Ни империализм, ни колониализм не сводятся к простому действию по собиранию и завоеванию территорий. Они поддерживаются и, возможно, даже подталкиваются мощным идеологическим тезисом, будто некоторые территории и народы требуют и молят о подчинении. Также они поддерживаются формами знания, связанными с подчинением: тезаурус классической имперской культуры XIX века заполнен такими понятиями, как «низшая» или «подчиненная раса», «зависимые народы», «зависимость», «экспансия» и «власть». На основе имперского опыта прояснялись, укреплялись, критиковались и отвергались культурные термины.

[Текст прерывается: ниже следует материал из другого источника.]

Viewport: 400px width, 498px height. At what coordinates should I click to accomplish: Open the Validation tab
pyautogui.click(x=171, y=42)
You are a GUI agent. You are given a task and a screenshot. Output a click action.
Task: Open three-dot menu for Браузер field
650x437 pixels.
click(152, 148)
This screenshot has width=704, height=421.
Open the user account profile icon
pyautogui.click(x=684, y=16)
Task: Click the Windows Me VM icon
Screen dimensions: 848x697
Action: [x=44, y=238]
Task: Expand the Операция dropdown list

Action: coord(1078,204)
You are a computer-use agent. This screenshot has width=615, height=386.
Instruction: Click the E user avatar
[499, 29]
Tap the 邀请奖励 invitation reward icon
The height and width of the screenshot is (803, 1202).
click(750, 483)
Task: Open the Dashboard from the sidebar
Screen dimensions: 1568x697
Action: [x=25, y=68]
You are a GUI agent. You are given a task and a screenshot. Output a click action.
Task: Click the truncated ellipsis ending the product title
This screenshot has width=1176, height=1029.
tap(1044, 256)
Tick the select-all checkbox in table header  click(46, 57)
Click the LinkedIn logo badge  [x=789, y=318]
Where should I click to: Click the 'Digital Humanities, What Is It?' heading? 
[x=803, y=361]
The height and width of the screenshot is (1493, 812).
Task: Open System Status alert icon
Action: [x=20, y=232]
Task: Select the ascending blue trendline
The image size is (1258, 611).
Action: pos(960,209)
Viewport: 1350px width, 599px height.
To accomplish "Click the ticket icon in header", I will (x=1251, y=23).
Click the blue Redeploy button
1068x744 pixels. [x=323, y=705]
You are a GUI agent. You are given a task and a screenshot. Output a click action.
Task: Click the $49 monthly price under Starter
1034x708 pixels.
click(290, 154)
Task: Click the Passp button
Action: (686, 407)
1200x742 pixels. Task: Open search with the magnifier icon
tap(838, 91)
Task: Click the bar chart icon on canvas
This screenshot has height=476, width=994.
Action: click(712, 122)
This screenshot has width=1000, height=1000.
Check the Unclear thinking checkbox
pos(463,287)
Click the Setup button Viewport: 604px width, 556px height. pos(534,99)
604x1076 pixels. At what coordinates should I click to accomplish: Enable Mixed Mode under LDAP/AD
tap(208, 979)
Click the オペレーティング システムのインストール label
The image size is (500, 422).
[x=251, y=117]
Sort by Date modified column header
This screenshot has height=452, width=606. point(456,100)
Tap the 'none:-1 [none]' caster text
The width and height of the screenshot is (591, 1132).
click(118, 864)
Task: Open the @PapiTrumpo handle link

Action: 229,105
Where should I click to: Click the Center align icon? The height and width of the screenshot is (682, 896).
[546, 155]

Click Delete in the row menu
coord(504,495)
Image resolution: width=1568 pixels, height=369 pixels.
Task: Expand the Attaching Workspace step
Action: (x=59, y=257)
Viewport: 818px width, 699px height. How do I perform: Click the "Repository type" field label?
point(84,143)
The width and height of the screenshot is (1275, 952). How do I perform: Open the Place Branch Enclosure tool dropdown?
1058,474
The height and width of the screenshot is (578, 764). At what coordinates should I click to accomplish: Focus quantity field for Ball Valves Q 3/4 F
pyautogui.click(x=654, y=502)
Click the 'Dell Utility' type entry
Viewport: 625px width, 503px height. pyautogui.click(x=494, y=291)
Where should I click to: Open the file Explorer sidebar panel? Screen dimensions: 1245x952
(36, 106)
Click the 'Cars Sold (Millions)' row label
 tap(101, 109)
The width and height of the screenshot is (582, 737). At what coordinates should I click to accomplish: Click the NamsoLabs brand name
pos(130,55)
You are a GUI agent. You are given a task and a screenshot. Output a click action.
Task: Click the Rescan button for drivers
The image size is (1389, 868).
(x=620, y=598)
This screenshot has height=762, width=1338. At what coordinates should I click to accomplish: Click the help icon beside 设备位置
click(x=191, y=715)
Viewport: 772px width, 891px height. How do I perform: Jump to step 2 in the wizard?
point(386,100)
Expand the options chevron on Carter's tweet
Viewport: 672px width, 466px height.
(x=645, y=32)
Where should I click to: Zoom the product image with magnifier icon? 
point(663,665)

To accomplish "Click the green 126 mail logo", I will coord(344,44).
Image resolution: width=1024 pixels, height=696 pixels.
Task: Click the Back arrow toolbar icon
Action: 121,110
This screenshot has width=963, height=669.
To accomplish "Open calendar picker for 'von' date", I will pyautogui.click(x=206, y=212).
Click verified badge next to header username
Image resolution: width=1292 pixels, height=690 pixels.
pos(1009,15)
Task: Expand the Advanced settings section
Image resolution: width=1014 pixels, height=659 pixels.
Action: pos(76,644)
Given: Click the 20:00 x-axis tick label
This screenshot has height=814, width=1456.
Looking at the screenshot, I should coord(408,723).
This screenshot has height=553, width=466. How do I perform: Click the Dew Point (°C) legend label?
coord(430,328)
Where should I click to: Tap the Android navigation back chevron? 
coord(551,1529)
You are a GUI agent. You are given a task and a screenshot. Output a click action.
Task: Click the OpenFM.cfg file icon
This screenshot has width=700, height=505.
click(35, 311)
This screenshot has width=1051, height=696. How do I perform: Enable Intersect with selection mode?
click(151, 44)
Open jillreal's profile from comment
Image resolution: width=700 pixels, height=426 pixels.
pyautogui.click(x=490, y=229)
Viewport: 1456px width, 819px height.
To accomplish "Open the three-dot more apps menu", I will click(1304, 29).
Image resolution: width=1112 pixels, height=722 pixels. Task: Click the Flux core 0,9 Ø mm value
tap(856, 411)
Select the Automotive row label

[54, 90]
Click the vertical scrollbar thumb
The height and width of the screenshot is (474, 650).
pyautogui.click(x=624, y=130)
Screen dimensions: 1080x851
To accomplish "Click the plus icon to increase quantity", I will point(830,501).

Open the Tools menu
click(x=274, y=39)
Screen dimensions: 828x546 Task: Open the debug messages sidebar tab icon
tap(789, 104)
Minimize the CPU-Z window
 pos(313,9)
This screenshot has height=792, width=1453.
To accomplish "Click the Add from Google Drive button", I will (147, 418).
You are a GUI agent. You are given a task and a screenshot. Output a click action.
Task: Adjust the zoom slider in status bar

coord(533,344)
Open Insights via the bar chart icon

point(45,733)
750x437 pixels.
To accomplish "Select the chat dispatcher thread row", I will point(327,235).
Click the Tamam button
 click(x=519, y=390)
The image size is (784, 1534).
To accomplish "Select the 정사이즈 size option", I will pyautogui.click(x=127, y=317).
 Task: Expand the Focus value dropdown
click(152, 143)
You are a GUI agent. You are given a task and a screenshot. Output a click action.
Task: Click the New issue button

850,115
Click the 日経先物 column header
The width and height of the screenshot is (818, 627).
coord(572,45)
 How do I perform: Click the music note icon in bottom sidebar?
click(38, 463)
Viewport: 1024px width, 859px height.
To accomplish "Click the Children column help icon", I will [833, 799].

Даже если принять любопытную и допустимую идею, продвигавшуюся сто лет назад Дж. Сили, что некоторые европейские заморские владения были приобретены по случайности, то никакое, даже самое причудливое воображение не позволит говорить о случайности их постоянного и систематического расширения и управления, не говоря уже о все более авторитарном стиле администрирования и явном присутствии метрополии в колониях. Как писал Дэвид Лэндис в «Раскованном Прометее»[138]:

решение некоторых европейских держав… основать «плантации», то есть осваивать свои колонии как постоянное предприятие, было – что бы мы ни думали о его моральности – поворотным изобретением[139].

Именно этот вопрос и беспокоит меня: с учетом изначально неясных, размытых мотивов движения к статусу империи со стороны Европы, как эта идея и практика обрели прочность и ясность постоянных предприятий, какими стали империи ко второй половине XIX века?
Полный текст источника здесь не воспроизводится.